Nadia Bracken, lead contributor to the Lead CRA blog and the ClinOps Toolkit blog, is a Clinical Program Manager in the San Francisco Bay Area.

4 Comments

  • Matt Miller

    April 30, 2015

    This piece brings up some very important considerations when clinical research is being conducted in children. There are many assumptions when it comes to conducting pediatric research, such as issues with dosing amounts and consent. But this article pinpoints my feelings on the issues exactly. A great read.

  • Babi

    July 5, 2013

    Peds studies have become an important arena in the HIV space and in ex-US areas i.e sub-saharan Africa or Asia where children need to get access to life saving drugs like antiretroviral therapies (ARTs) where they still don’t have access. It’s important for companies to develop in this space.
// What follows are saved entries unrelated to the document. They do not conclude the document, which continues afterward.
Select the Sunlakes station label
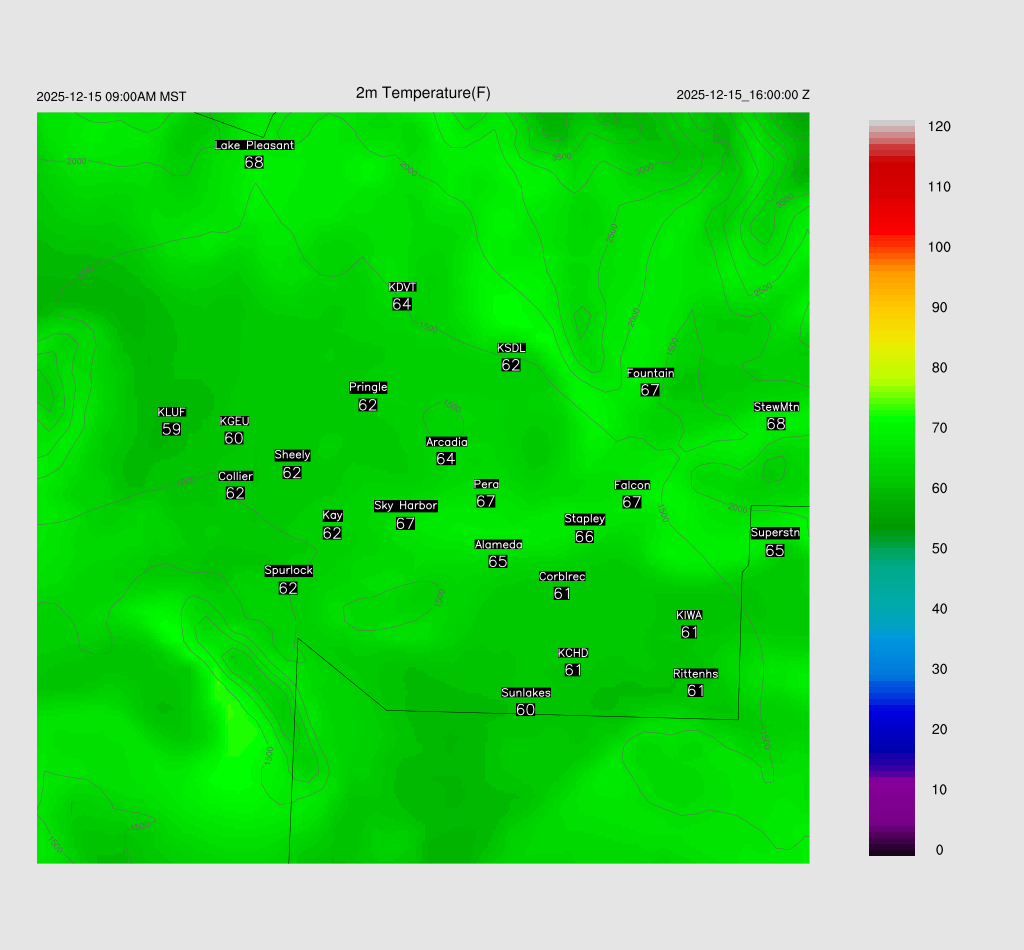1024x950 pixels. (526, 693)
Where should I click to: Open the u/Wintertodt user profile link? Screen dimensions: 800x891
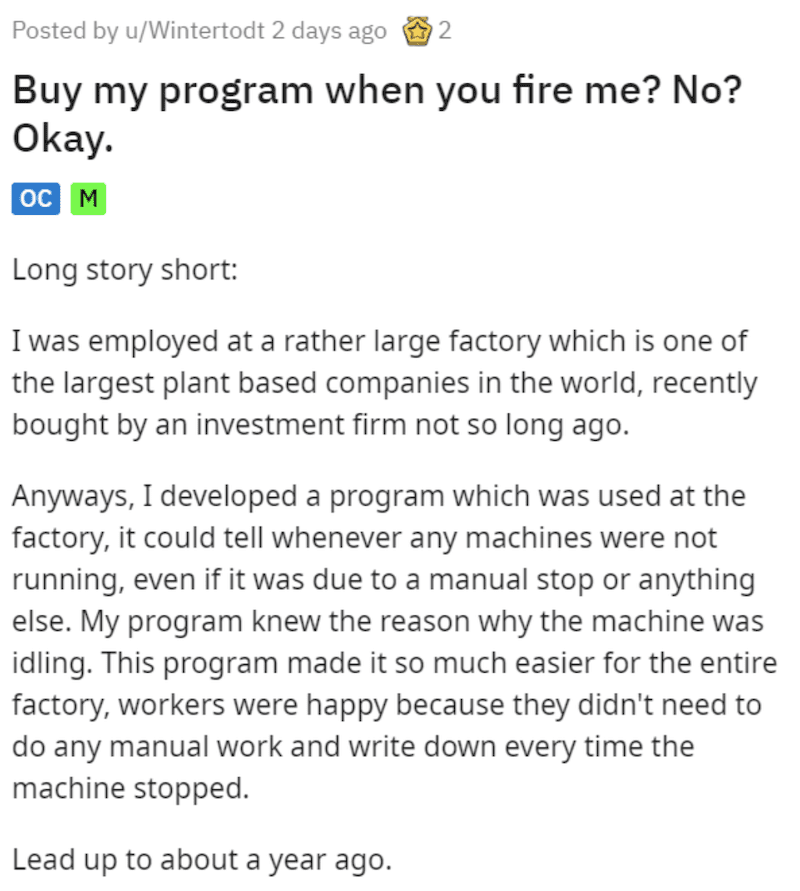tap(195, 31)
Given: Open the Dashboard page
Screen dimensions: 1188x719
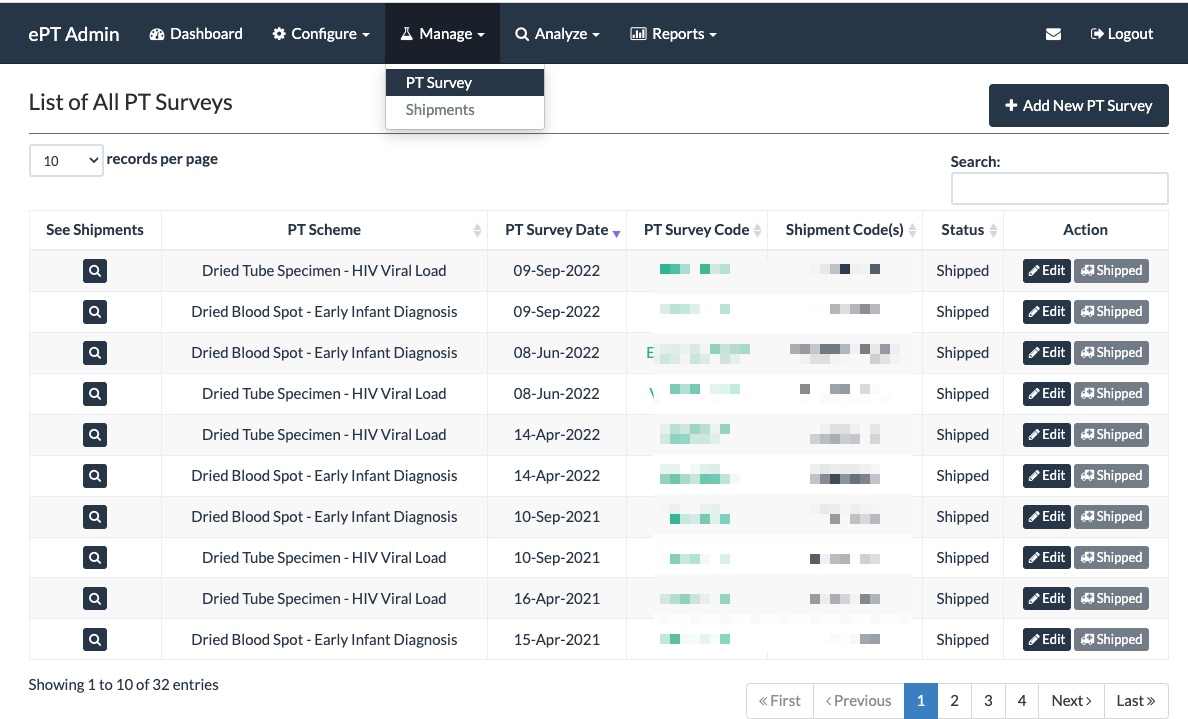Looking at the screenshot, I should [196, 34].
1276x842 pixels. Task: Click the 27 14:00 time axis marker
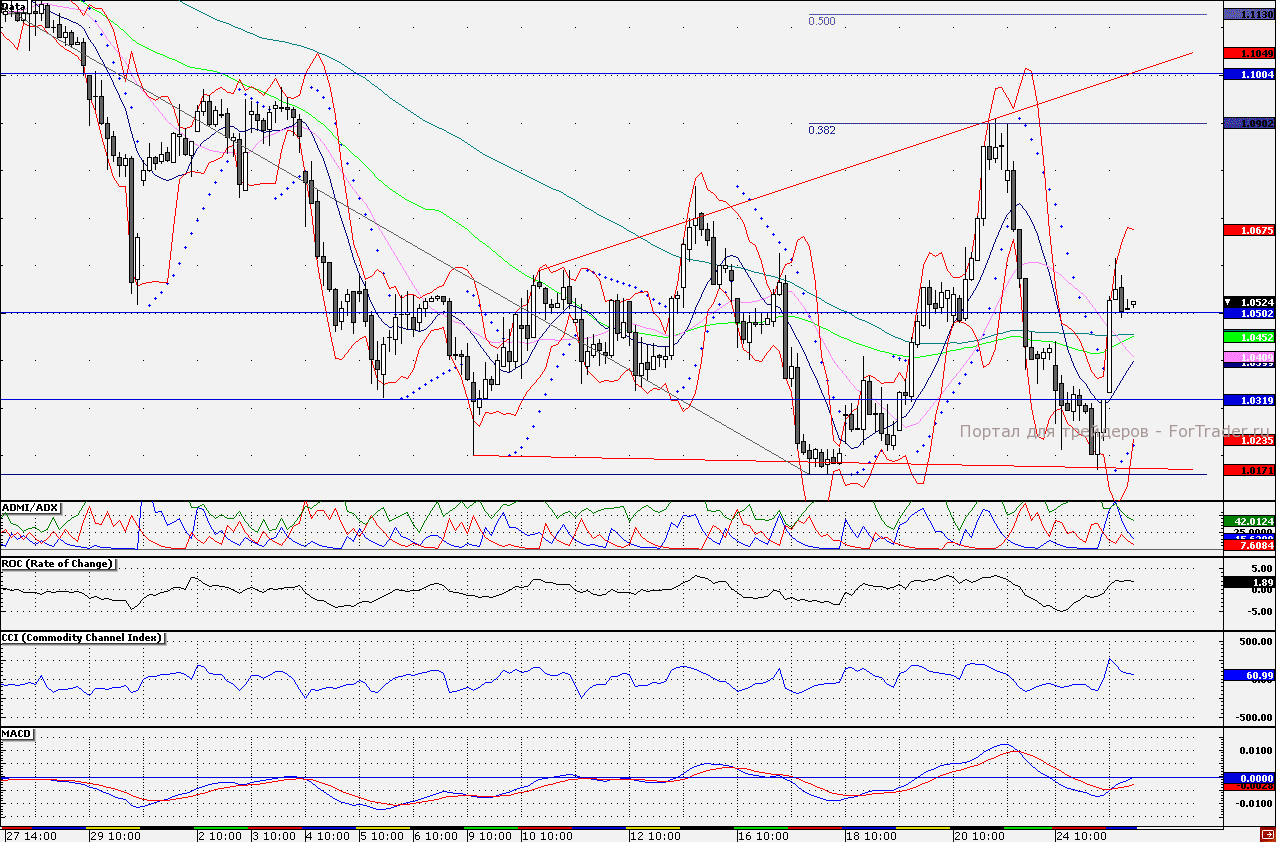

Having worked previously in the HIV space and seeing patients still having access issues to drugs it’s become more of a public health issue and sponsor responsibility to put capital on having more PEDs trials and allowing children to participate in life saving options. So yes, companies have a responsively to develop in this space ensuing the regs are followed and executing on proper clinical trials for children under the age of 18.

  • Marten CRA

    June 18, 2013

    I’ve experienced several times that children enrolled in a study wanted to quit, but their parents more or less forced them to continue. In these cases it has been children with very rare and serious diseases, where good treatment doesn’t exist. Of course it’s “in their own interest” to participate, as their parents tries to tell them, but how do you tell if a 5 year old really wanna participate or not? What is best practice here? I’ve gottentheimpression that children may say one thing to the trial personel when the parent is inthe room, but anotherthing when they talk to e.g. the study nurse alone. Tricky situation…

    • Nadia

      Nadia

      June 18, 2013

      I have limited experience in Pediatric Studies but your question touches on the same ethical boundaries addressed in Jodi Picoult’s novel, My Sister’s Keeper. In the story, a child is refusing to consent to medical procedures that her parents believe are “in her best interest” and she petitions to be legally emancipated so she can make medical decisions for herself. I think back to that novel often when discussing assent because I found it so thought-provoking. You’ve rightly stated that it is tricky because there are both laws and ethics to consider when children are enrolled in clinical research. I don’t have a strong position but I thank you for this idea as a potential future blog topic and I encourage you to read the book.